Le FISAT entend ainsi utiliser la culture comme un outil de résilience, mais aussi comme une plateforme de sensibilisation et de solidarité.
Un festival appelé à dépasser les frontières du Lualaba
La question de la pérennité reste centrale. Comment transformer une édition prometteuse en un rendez-vous culturel durable ?
Malix Upit identifie plusieurs piliers.
Le premier est la professionnalisation de l’organisation, avec la volonté d’appliquer des standards internationaux en matière de production, de logistique et de partenariats.
Le deuxième repose sur l’ancrage institutionnel et communautaire, avec le soutien des autorités provinciales, des collectivités locales et des acteurs du développement.
Enfin, le troisième pilier est celui de l’originalité du contenu. Le FISAT veut réunir dans un même concept le patrimoine Tshokwe, Lunda, Ndembo, Luvale et d’autres expressions culturelles, la création urbaine contemporaine, ainsi qu’un véritable marché économique autour du Village de l’Entrepreneuriat.
Pour le président du comité d’organisation, cette combinaison constitue la principale singularité du projet.
« Le FISAT n’est pas un simple événement annuel ; c’est un mouvement culturel et un moteur d’attractivité pour le Lualaba et la République démocratique du Congo », affirme-t-il.
Une nouvelle image du Lualaba
À travers le FISAT 2026, Tu KASKEN Kanawa et ses partenaires Republik Ville et Ink Brother veulent donc défendre une vision plus large du développement du Lualaba : une province qui ne serait plus seulement associée à ses ressources minières, mais également à sa créativité, son patrimoine, son agriculture, sa jeunesse et son potentiel entrepreneurial.

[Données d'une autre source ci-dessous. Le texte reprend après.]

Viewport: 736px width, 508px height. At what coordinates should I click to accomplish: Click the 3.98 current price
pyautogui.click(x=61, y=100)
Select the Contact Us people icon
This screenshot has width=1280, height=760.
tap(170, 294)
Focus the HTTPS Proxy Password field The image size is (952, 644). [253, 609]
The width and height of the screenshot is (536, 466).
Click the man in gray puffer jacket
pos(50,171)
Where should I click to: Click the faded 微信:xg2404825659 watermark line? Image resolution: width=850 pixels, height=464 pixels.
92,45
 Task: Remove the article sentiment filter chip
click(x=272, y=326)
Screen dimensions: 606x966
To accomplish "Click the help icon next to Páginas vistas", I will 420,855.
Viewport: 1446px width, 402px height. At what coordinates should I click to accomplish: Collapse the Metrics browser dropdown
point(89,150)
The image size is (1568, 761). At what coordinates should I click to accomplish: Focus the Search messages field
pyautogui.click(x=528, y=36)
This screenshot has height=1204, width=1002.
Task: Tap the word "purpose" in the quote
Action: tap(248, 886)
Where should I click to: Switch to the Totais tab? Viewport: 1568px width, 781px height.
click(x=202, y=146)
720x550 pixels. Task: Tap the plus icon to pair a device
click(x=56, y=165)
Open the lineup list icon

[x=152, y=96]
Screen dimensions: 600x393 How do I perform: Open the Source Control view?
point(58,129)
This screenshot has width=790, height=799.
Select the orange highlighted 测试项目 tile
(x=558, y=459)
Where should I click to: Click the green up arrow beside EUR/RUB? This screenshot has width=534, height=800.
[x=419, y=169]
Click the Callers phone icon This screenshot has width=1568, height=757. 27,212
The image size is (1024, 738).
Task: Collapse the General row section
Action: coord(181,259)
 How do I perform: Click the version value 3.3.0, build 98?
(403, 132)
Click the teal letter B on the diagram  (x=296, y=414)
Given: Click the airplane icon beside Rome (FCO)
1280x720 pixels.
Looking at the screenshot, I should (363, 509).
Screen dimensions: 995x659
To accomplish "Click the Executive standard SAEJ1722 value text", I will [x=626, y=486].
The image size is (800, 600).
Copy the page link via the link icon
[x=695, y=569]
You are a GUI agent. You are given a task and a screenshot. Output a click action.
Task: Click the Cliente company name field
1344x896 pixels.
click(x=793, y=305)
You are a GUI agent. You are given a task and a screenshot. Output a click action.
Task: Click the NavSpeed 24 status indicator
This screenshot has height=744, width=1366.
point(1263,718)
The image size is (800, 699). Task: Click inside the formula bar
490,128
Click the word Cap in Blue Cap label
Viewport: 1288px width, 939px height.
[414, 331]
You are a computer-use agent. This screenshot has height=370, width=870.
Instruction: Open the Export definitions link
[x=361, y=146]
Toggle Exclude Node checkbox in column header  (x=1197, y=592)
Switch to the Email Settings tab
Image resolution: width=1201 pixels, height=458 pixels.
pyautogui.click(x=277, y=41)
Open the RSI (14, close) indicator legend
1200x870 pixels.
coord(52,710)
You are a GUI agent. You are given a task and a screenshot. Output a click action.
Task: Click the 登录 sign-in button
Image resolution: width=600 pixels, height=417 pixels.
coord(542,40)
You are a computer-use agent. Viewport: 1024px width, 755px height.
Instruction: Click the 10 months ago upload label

Si les ambitions affichées se concrétisent, le festival pourrait devenir un espace de rencontre entre culture, économie, tourisme, entrepreneuriat et mémoire, tout en contribuant à faire de Kolwezi une destination culturelle de premier plan.
Le rendez-vous est désormais attendu pour mesurer la capacité du FISAT 2026 à transformer cette ambition en réalité et à inscrire durablement le Lualaba sur la carte des grands rendez-vous culturels de la RDC.